### Excerpt provided
=======

If every Miss America candidate had her way, there would be peace on Earth and all the hungry mouths would be fed. While Earthlings enjoy violence and controlling others too much to achieve world peace, I have a proposal to help feed those around the world who don’t have enough to eat.
It’s not an ad campaign. I’m not going to send random people a nickle in the mail and then tell them that they could use that nickle to feed a starving child. I’m certainly not going to change any of my eating habits. I happen to know a huge source of food that we underutilize. My plan is to kill two birds with one stone. Well, preferably something like 3 million birds with however many stones it takes.
I’m talking, of course, about the terrible tyranny of the Canadian Goose. A little history:
Our ancestors domesticated Canadian Geese in ancient times and used these waterfowl for various acts of labor, including pulling tugboats down the Mississippi, plowing the great Canadian rice paddies, and keeping our elderly company during their final days of life. The young goslings flapped gingerly in the meadows pollinating the wildflowers, apple trees, and various other meadow-related objects. Much to our delight, some of our beloved geese bretheren became sentient, and started selling us medical insurance while performing a spot-on Gilbert Gottfried impression.
False. I must apologize for fooling you in this way sweet, sweet reader, but everything you read in the last paragraph was neither true nor fact. In reality, Canadian Geese serve no purpose. Canadian Geese were created accidentally during the Manhatten Project while one of the lab techs from the local university was trying to combine nuclear fission and the bubonic plague to get back at his ex-girlfriend for cheating on him. He quickly became bored of this task when she stopped responding to his texts, and thusly tossed the waste from his experiments in the river. The rest, of course, is history.
Now here we are. There are well over 3 million Canadian Geese nationwide, which is decidedly more than anyone finds pleasant. These geese are no longer afraid of humans, so they tend not to run away from us. In fact, we have spoiled the birds so much that some geese will actually approach humans demanding a bite of stale bread. If no bread gift is offered, the foul fowl will emit a frightening hissing noise, raise its wings, and chase off the poor human. Any sidewalk near a pond quickly becomes covered in goose byproducts during the breeding season, which might as well be year-round. I, for one, think that the geese have gone too far. They ruin our picnics, our walks in the park, our egg-stealing competitions, and our feather-collecting scavenger hunts. It’s time for the final showdown: Man versus Goose.

=======

### Exercise requirements
a: According to the essay about Canadian Geese, how many Canadian Geese are there nationwide?
b: Summarize the essay about Canadian Geese in two sentences.

### Source data
=======

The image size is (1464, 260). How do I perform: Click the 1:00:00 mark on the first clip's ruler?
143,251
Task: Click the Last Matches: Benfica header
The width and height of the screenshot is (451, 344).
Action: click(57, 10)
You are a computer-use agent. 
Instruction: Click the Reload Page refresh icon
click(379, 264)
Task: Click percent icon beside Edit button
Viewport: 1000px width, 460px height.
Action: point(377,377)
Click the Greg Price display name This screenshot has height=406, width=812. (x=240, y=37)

=======

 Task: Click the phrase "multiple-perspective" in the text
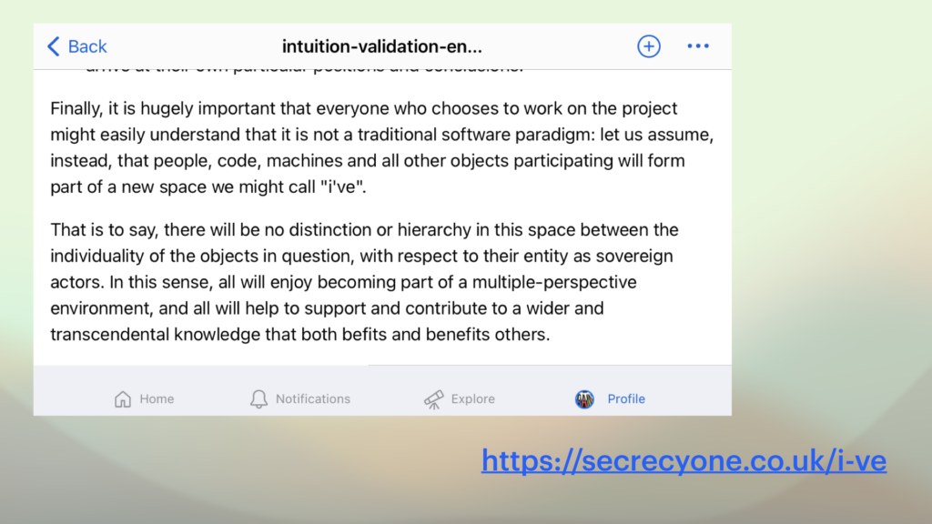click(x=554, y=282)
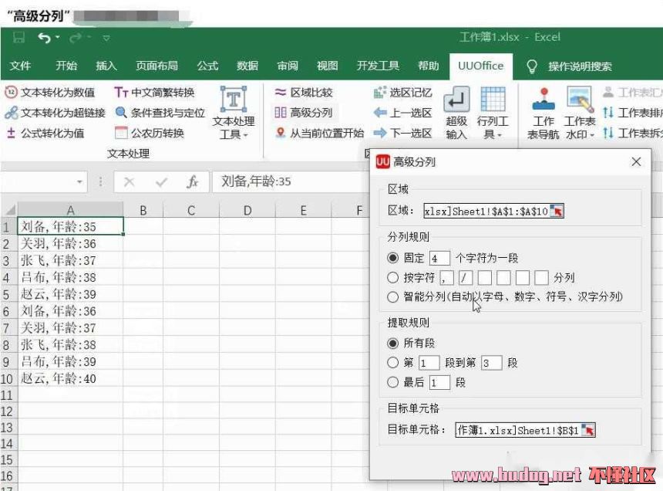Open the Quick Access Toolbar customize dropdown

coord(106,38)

=======

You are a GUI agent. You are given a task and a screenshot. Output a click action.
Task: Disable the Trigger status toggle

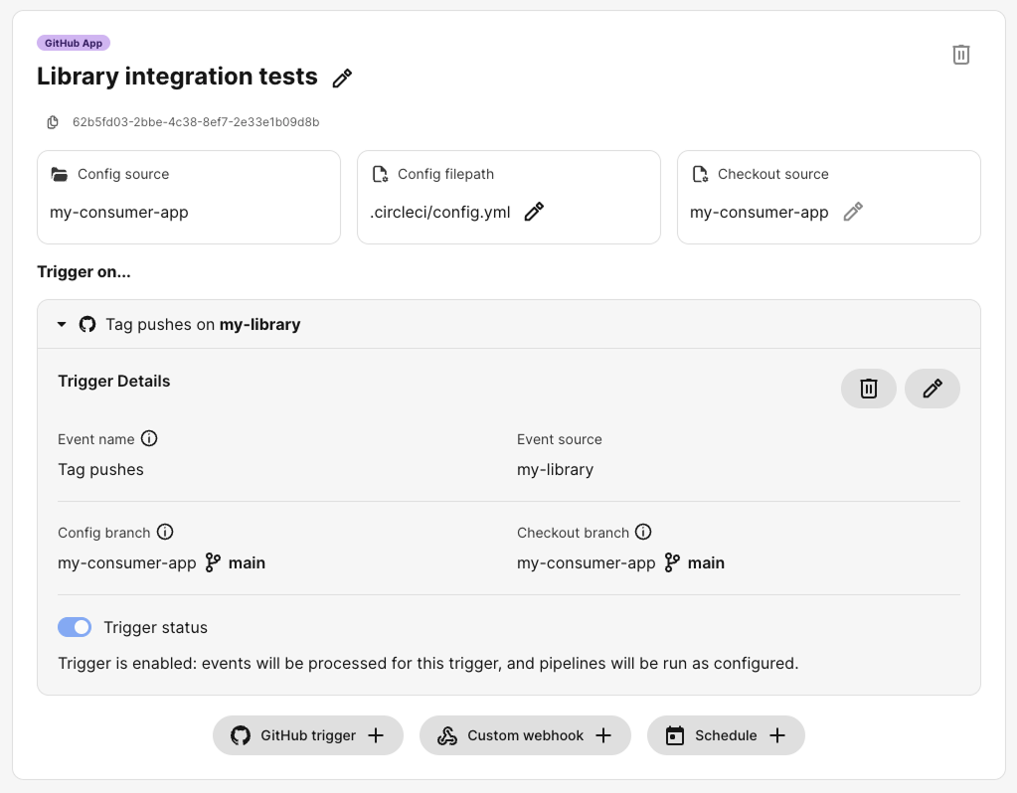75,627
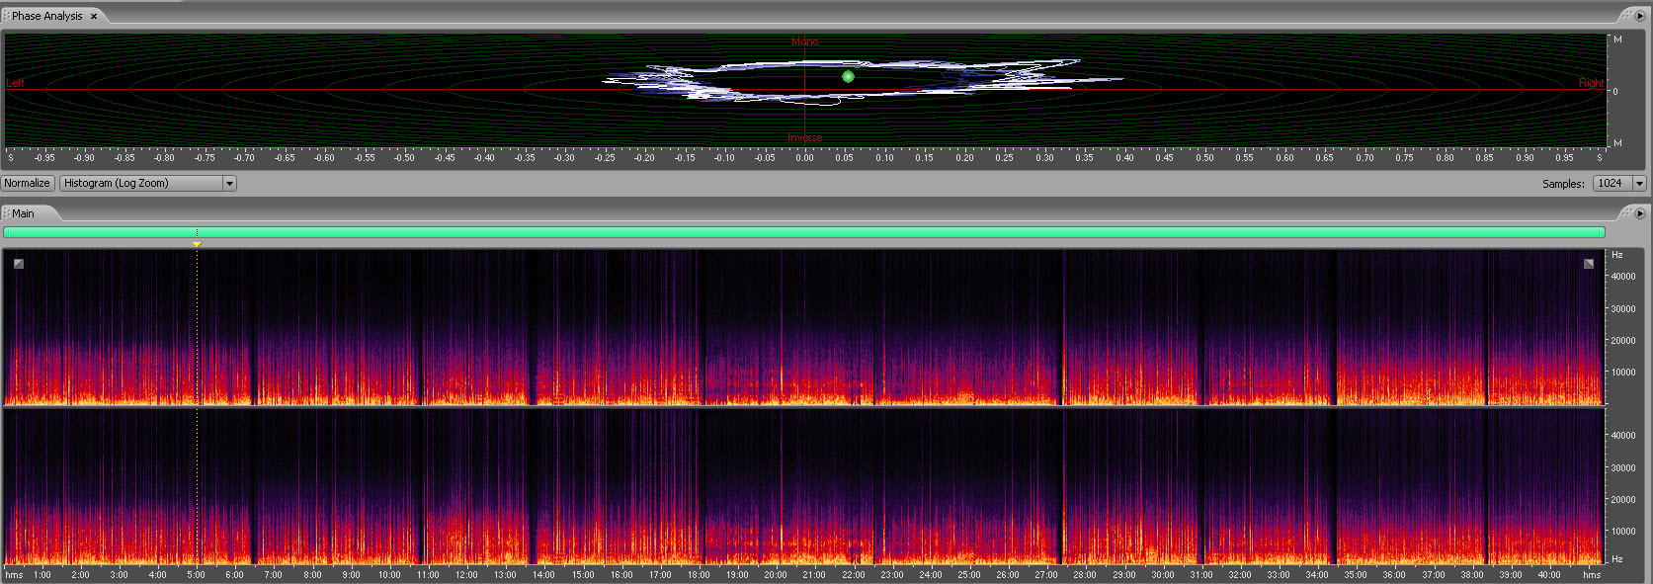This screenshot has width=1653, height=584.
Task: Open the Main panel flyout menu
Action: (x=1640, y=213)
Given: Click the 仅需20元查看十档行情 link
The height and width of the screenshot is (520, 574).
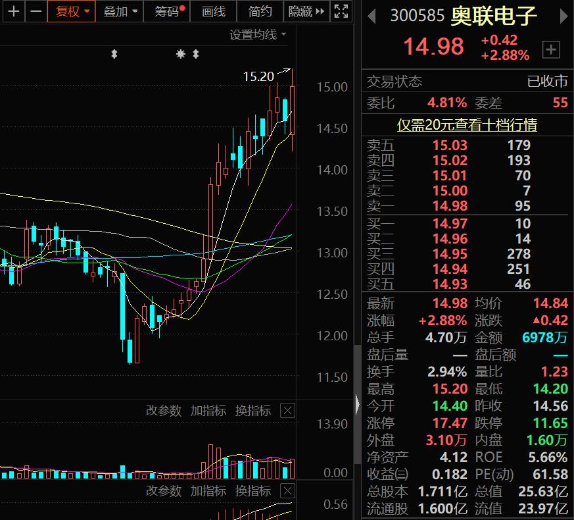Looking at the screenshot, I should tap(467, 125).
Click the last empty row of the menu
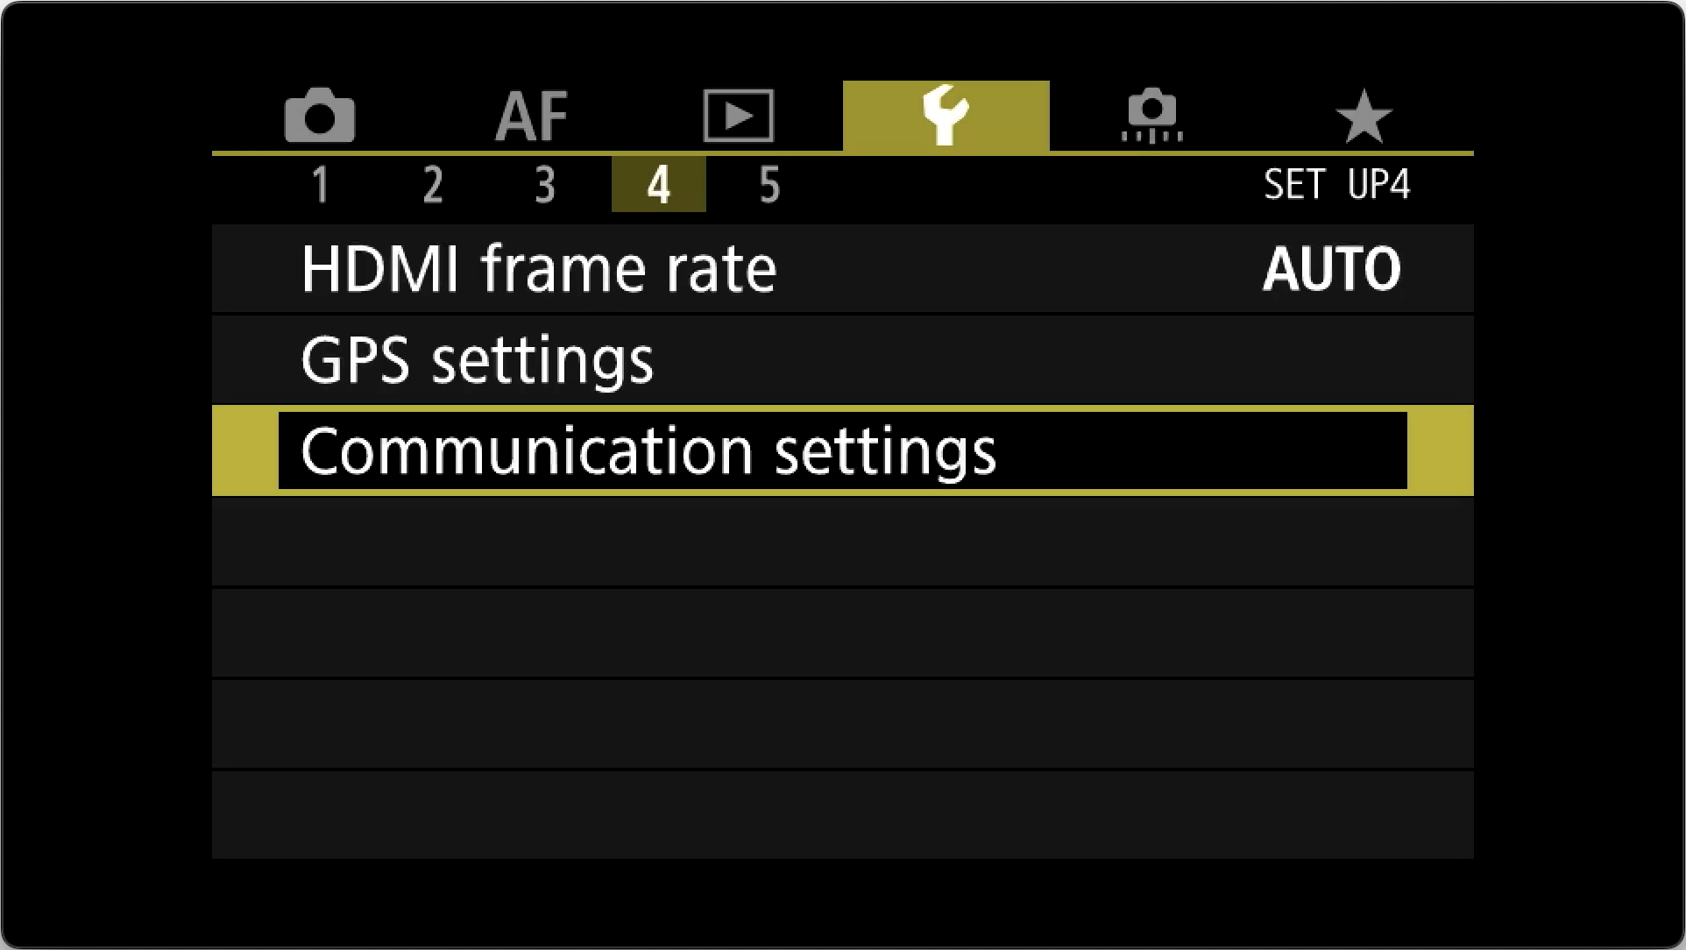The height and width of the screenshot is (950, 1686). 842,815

=======

### Solutions to the tasks
a: There are well over 3 million Canadian Geese nationwide.

b: The author proposes to help feed the world's hungry by drawing on an underutilized food source, the Canadian Goose, whose "terrible tyranny" the author denounces. After admitting that an account of geese as domesticated helpers was false, the author states that there are well over 3 million geese nationwide that no longer fear humans, chase off people who offer no bread, and ruin picnics and walks in the park, and calls for a final showdown of Man versus Goose.